▶ [AUFGABE] Welche Zeilen der folgenden Daten enthalten das Wort „screenshot“? Zeige jede davon vollständig.

▶ [EINGABEDATEN]
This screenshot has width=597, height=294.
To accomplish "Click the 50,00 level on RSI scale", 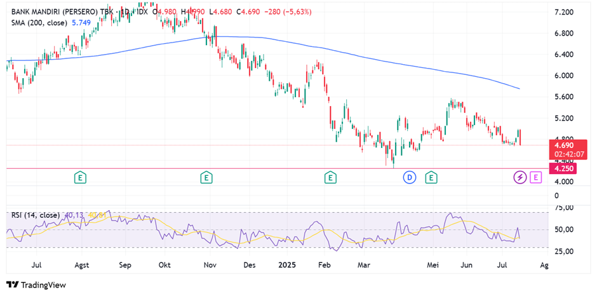I will point(565,229).
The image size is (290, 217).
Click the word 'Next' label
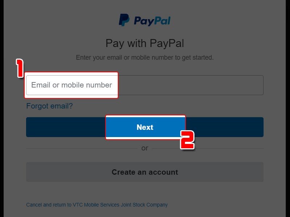[145, 127]
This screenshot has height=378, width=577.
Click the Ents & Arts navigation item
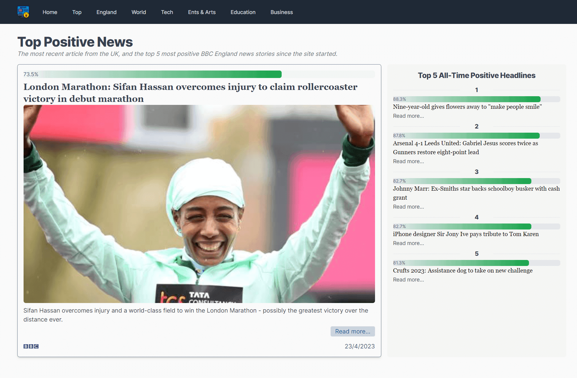click(202, 12)
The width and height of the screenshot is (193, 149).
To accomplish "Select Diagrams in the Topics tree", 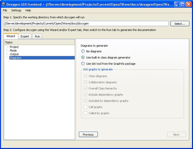I will pyautogui.click(x=16, y=58).
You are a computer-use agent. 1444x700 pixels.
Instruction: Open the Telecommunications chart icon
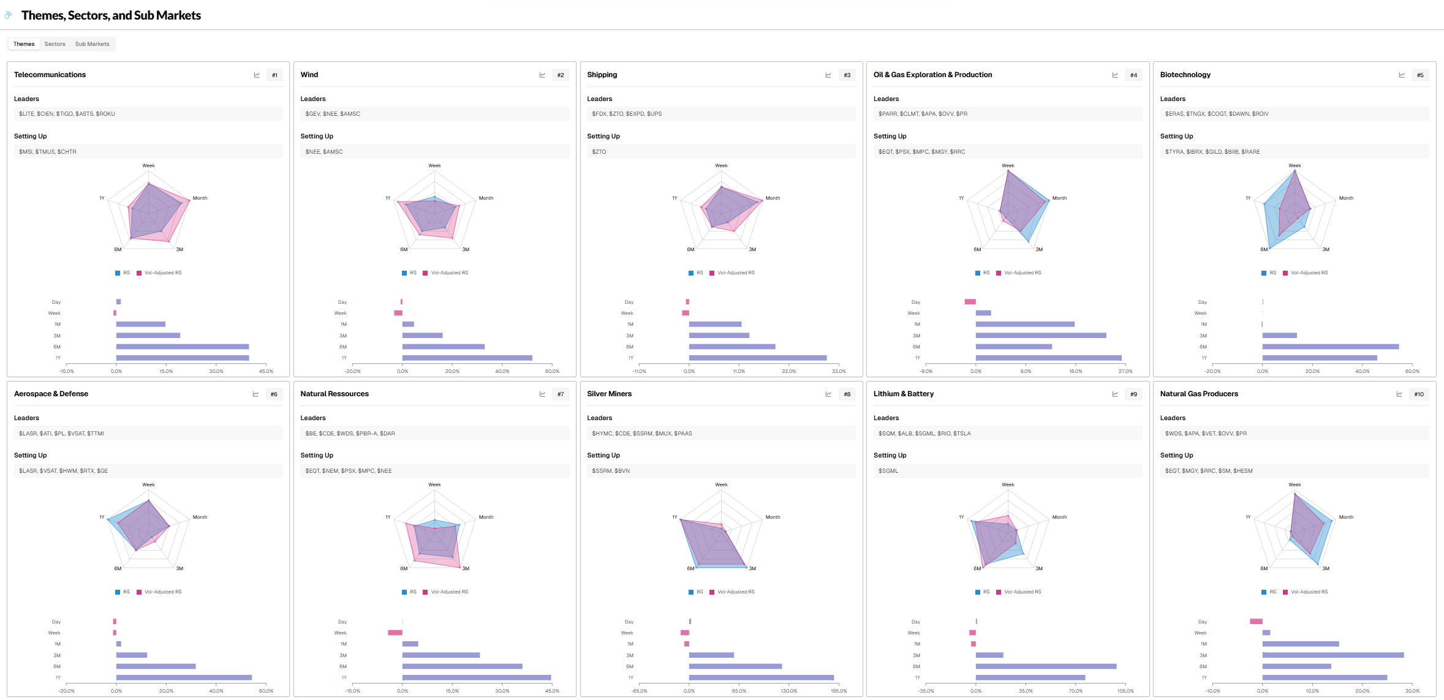pos(257,75)
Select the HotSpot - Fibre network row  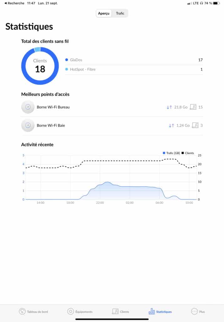click(134, 69)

▶ [AUSGABE]
This screenshot has width=597, height=294.
This screenshot has height=378, width=577.
The width and height of the screenshot is (193, 149).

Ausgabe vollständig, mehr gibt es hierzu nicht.